*** Opening Given data ***
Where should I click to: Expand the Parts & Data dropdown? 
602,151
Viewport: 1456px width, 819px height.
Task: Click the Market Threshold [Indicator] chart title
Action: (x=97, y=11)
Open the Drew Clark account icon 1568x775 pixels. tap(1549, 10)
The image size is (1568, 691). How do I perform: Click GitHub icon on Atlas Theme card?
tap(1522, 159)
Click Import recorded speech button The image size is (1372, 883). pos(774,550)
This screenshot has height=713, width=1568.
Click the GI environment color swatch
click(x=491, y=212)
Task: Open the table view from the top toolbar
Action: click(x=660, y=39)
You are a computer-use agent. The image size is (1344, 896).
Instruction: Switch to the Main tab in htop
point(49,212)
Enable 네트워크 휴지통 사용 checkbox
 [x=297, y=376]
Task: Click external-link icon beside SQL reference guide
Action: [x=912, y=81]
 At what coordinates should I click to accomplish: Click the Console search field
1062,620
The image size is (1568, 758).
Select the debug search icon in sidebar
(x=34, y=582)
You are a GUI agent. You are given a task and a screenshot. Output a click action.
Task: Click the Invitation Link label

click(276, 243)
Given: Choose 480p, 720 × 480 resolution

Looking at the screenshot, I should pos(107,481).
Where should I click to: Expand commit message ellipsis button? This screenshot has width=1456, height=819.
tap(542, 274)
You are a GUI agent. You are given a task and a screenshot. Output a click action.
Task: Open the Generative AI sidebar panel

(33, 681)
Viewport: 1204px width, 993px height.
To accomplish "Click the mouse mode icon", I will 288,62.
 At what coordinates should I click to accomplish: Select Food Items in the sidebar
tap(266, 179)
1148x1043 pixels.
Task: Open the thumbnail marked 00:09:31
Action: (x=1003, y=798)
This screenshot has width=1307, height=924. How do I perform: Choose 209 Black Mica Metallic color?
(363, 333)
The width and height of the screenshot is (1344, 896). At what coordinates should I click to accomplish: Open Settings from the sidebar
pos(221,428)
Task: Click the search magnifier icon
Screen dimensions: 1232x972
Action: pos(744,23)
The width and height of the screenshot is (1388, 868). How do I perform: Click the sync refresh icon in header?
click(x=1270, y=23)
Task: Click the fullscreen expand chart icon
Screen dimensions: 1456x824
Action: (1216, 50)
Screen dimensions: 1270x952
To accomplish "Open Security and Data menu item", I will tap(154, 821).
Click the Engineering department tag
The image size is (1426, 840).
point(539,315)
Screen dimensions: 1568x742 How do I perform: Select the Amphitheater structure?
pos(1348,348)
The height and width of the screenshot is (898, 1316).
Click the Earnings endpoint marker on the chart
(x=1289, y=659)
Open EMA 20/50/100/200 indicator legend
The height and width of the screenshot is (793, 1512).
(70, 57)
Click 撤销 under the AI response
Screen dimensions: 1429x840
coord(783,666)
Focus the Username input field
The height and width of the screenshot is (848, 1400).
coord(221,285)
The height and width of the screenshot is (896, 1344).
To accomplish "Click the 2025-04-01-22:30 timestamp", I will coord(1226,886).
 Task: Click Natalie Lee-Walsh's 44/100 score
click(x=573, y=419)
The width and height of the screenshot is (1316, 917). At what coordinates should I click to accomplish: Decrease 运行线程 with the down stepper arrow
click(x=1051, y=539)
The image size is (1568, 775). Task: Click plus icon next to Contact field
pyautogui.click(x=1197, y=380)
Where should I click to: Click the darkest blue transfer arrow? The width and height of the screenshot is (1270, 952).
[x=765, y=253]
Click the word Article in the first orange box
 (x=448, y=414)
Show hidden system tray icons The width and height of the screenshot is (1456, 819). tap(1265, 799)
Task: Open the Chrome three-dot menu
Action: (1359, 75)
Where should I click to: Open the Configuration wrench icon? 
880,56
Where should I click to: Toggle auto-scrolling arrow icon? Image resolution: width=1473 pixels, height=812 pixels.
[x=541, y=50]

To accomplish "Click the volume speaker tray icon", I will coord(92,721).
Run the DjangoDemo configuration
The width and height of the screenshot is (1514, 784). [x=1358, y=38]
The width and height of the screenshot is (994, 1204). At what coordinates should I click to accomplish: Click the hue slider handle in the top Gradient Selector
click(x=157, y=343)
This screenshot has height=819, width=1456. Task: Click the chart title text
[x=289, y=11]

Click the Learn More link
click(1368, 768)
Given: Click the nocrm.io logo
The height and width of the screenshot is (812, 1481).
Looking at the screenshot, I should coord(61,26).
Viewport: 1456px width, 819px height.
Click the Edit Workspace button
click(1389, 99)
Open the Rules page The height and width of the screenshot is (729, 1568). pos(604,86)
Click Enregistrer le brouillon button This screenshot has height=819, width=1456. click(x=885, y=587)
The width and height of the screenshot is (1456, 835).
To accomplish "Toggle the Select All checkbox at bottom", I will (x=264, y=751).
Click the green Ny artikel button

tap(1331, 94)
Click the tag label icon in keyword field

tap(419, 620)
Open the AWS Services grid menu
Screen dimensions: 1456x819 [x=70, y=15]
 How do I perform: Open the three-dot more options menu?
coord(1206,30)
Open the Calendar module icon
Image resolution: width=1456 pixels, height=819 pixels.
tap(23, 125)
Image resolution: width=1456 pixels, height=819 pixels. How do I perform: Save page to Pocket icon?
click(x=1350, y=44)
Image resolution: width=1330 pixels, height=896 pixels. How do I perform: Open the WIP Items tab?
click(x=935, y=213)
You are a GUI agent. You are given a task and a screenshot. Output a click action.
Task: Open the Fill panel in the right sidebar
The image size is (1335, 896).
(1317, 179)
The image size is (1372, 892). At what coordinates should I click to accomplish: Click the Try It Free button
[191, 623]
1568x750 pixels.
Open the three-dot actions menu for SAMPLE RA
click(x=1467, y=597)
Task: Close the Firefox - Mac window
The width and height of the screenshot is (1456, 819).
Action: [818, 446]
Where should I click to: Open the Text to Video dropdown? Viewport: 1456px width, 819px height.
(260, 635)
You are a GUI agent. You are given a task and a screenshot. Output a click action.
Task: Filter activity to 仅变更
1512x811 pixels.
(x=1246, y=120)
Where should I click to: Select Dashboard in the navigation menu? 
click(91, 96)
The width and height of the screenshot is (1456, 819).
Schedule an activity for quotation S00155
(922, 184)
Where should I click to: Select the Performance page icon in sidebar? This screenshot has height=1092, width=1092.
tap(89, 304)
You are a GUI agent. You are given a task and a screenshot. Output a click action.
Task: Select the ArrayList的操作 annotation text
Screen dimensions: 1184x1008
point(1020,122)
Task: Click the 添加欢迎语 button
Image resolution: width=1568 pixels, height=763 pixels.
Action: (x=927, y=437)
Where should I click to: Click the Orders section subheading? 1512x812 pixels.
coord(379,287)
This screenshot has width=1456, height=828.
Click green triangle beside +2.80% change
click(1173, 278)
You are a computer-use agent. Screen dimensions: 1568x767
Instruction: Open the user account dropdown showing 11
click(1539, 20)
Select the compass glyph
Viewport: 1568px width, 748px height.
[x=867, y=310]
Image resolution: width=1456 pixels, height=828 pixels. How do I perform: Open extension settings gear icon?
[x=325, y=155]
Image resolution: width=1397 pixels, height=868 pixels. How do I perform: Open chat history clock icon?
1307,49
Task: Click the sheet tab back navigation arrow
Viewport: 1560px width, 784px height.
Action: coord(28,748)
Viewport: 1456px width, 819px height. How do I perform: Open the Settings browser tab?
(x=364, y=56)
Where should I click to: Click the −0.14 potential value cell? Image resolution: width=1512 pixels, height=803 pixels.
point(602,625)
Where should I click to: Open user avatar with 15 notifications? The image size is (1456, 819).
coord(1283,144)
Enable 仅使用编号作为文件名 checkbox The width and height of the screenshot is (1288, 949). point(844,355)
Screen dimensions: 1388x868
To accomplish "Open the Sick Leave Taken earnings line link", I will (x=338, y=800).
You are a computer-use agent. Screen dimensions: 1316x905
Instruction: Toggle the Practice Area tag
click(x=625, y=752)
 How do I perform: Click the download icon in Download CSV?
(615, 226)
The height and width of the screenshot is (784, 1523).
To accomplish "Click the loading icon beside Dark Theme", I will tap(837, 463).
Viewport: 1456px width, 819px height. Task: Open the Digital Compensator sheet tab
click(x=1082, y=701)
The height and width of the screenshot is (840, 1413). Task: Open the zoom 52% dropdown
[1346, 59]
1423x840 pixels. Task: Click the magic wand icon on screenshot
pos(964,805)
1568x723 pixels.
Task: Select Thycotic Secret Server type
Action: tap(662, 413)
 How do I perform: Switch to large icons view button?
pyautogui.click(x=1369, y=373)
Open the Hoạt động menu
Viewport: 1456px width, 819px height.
*** Closing Given data ***
**Task description**
Each of the lines from the one that contains "How do I perform: Click the download" through the last line of the data needs to be repeated exactly, with no others.

**Solution to this exercise**
 How do I perform: Click the download icon in Download CSV?
(615, 226)
The height and width of the screenshot is (784, 1523).
To accomplish "Click the loading icon beside Dark Theme", I will tap(837, 463).
Viewport: 1456px width, 819px height. Task: Open the Digital Compensator sheet tab
click(x=1082, y=701)
The height and width of the screenshot is (840, 1413). Task: Open the zoom 52% dropdown
[1346, 59]
1423x840 pixels. Task: Click the magic wand icon on screenshot
pos(964,805)
1568x723 pixels.
Task: Select Thycotic Secret Server type
Action: tap(662, 413)
 How do I perform: Switch to large icons view button?
pyautogui.click(x=1369, y=373)
Open the Hoạt động menu
Viewport: 1456px width, 819px height.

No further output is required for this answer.